Provided passage
CUSIP No. 024635 203                                      Page 2 of 7 Pages


1  NAME OF REPORTING PERSON
   S.S. OR I.R.S. IDENTIFICATION NO.  OF ABOVE PERSON


     Kanders Florida Holdings, Inc.
     IRS I.D. No. 58-2210921

2  CHECK THE APPROPRIATE BOX IF A MEMBER OF A GROUP*        (a) / /  
                                                            (b) /XX/  



3  SEC USE ONLY  



4  SOURCE OF FUNDS*

     WC


5  CHECK BOX IF DISCLOSURE OF LEGAL PROCEEDINGS IS REQUIRED PURSUANT 
   TO ITEMS 2(d) or 2(e)                                            / / 



6  CITIZENSHIP OR PLACE OF ORGANIZATION

   DELAWARE  





                   7 SOLE VOTING POWER
                        4,524,178 (See Item 5)
 NUMBER OF           
   SHARES          8 SHARED VOTING POWER
BENEFICIALLY            0
  OWNED BY             
    EACH
  REPORTING
   PERSON          9 SOLE DISPOSITIVE POWER
    WITH                4,524,178 (See Item 5)
                        
                  10 SHARED DISPOSITIVE POWER
                        0

                       


11 AGGREGATE AMOUNT BENEFICIALLY OWNED BY EACH REPORTING PERSON

     4,524,178 (See Item 5)


12 CHECK BOX IF THE AGGREGATE AMOUNT IN ROW (11) EXCLUDES CERTAIN SHARES* / /


13 PERCENT OF CLASS REPRESENTED BY AMOUNT IN ROW (11)

     66.3% (See Item 5)


14 TYPE OF REPORTING PERSON*

          CO


                    *SEE INSTRUCTIONS BEFORE FILLING OUT!


<PAGE>

                                                          Page 3 of 7 Pages
Item 1.  Security and Issuer

          This Statement on Schedule 13D (the "Statement") relates
to the shares of common stock, par value $.03 per share (the
"Common Stock"), of American Body Armor & Equipment, Inc. (the
"Issuer").  The executive offices of the Issuer are located at 85
Nassau Place, Yulee, Florida  32097.

Exercise instructions
A. Write out the stretch of the Schedule 13D excerpt from "12 CHECK BOX" through "66.3% (See Item 5)".
B. For each statement, say yes or no according to the Schedule 13D excerpt, and quote the words that decide it: (i) The Issuer's executive offices are in Yulee, Florida. (ii) The reporting person's place of organization is Florida. (iii) The common stock has a par value of $.05 per share.
The records have no connection to the Schedule 13D excerpt.

Item-finding records:
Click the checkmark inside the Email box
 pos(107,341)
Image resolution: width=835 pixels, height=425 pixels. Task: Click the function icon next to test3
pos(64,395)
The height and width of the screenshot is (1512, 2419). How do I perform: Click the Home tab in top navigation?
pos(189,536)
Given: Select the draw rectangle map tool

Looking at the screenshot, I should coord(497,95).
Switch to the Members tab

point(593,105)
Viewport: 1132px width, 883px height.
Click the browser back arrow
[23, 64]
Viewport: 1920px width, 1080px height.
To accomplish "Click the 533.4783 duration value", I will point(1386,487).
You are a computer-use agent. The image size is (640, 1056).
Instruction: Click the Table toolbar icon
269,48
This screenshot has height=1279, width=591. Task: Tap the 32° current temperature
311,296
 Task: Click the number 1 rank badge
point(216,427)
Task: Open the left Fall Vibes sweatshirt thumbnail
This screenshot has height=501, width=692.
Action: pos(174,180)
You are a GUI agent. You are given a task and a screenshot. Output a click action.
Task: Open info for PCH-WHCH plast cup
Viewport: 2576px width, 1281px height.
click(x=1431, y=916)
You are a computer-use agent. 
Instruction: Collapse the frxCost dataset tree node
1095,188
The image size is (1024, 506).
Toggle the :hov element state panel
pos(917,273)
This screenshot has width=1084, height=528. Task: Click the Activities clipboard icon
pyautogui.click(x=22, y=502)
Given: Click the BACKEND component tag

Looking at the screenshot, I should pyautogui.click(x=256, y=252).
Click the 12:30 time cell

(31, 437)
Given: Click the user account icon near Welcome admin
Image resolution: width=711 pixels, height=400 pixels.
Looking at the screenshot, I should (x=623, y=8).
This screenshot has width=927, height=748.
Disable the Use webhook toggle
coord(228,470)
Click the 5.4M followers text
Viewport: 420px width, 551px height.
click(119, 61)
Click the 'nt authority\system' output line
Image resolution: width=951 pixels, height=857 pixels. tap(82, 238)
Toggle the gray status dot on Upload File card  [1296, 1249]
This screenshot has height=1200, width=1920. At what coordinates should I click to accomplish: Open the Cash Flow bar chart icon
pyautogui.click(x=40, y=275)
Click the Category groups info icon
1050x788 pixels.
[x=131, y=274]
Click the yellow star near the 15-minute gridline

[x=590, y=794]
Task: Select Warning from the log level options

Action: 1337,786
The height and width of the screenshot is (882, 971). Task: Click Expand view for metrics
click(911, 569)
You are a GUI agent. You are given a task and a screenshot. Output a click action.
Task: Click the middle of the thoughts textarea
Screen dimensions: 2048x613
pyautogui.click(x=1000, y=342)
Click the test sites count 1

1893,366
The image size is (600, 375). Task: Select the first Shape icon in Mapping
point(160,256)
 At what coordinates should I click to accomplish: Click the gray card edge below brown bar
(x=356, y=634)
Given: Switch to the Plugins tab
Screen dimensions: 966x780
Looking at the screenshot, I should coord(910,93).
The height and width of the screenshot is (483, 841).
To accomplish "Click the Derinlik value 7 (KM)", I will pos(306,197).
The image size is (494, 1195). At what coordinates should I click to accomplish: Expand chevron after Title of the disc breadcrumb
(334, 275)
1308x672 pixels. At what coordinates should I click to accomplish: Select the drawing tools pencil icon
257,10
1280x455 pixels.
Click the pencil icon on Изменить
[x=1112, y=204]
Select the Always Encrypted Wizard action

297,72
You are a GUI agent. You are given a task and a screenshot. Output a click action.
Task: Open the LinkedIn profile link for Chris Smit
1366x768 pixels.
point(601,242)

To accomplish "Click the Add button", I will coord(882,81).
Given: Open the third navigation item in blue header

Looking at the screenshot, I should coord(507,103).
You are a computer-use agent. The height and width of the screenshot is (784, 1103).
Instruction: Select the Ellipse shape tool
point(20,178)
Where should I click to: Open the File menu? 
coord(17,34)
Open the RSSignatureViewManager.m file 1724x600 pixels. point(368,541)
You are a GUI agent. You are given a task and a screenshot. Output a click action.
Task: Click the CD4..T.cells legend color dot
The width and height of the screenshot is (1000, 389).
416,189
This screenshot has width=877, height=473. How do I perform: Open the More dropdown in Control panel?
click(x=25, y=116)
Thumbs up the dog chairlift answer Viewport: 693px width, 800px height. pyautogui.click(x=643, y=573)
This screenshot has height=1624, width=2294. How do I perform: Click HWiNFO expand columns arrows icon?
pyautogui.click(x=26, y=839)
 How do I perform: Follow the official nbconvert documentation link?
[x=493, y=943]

Task-by-task answers
A.
12 CHECK BOX IF THE AGGREGATE AMOUNT IN ROW (11) EXCLUDES CERTAIN SHARES* / /


13 PERCENT OF CLASS REPRESENTED BY AMOUNT IN ROW (11)

     66.3% (See Item 5)

B.
(i) Yes: "85 Nassau Place, Yulee, Florida"
(ii) No: "DELAWARE"
(iii) No: "par value $.03 per share"